Só quando ele desaparece é que consigo tomar coragem
de olhar para Mathieu.
— Sinto muito, eu... acho que pensa que não sou boa
companhia para o Guy e talvez nem queira mais que eu trabalhe
aqui, mas eu preciso dizer que não o chamei, ele... veio.
— Ontem eu disse que não estava sozinha e não está. –
Ele me sorri. – Vamos entrar e trabalhar, falei sério, quando quiser
ver seu pai eu me comprometo a levá-la, se vai se sentir melhor não
o abandonando de uma vez, tem meu apoio e só mostra o quanto é
generosa.
— Não está bravo pela vergonha que o fiz passar?

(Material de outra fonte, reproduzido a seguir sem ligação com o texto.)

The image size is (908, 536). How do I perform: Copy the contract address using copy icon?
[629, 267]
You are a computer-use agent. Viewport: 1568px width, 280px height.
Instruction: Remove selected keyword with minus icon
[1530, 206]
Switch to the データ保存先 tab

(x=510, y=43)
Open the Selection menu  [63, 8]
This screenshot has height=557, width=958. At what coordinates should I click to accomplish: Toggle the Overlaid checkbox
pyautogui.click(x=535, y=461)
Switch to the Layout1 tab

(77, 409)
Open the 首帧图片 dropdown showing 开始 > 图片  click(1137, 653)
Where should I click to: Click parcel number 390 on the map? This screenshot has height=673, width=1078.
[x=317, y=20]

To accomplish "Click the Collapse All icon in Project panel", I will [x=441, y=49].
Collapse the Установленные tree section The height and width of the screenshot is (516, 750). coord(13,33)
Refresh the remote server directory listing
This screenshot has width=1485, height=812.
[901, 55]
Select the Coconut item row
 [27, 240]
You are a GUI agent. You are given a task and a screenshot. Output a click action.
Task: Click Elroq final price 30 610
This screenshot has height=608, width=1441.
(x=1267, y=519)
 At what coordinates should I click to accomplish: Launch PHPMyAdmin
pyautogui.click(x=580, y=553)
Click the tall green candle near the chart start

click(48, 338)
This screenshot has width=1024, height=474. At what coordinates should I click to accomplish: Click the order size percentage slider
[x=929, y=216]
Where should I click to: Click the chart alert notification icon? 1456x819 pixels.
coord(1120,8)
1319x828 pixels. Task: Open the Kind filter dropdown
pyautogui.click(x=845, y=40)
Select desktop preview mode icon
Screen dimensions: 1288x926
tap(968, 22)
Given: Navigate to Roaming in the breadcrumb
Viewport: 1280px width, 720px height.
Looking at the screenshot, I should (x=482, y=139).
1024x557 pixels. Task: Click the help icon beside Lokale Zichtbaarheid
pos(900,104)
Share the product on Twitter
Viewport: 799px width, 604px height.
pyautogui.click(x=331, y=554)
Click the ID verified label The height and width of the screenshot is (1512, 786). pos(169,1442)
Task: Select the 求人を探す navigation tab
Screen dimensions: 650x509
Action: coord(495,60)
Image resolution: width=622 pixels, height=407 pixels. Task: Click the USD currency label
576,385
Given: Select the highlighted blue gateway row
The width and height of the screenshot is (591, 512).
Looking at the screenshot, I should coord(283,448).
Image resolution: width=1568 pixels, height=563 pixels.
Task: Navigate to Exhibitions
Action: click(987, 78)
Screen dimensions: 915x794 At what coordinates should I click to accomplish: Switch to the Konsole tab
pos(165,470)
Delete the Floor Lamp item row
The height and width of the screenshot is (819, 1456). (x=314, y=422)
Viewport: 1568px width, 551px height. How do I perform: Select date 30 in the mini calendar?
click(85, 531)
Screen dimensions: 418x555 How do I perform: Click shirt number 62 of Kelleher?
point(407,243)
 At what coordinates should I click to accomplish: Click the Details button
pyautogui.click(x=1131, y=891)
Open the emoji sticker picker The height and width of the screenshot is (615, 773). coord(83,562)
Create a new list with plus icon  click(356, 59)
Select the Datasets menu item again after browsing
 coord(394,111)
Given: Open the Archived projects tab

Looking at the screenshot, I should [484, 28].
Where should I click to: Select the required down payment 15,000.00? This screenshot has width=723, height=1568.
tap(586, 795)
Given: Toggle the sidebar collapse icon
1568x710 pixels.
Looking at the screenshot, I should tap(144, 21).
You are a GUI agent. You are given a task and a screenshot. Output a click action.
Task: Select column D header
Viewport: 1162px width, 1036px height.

— Você? – Ele sorri. – Mocinha, não era você gritando no
meu portão e por fim, eu não senti vergonha, ele é que devia sentir,
mas seu pai é o tipo que não sente.
— Obrigada, Mathieu. Queria que ele fosse como você. –
Mathieu me sorri.
— Vamos, eu gosto de ter você conosco, Emily e sei que
meu filho está apaixonado. Então apenas esqueça o que acabou de
acontecer. – Balanço a cabeça confirmando, olho para Mathieu que
está voltando para seu escritório, ele é um bom homem, queria que
fosse o meu pai.
Fico tão angustiada, nervosa, com medo, triste, só queria
Guy aqui para me abraçar, me fazer despertar, ele é meu porto
seguro e eu sou o dele, mesmo que todos os outros sejam bons e
generosos comigo, ainda não é o meu Guy.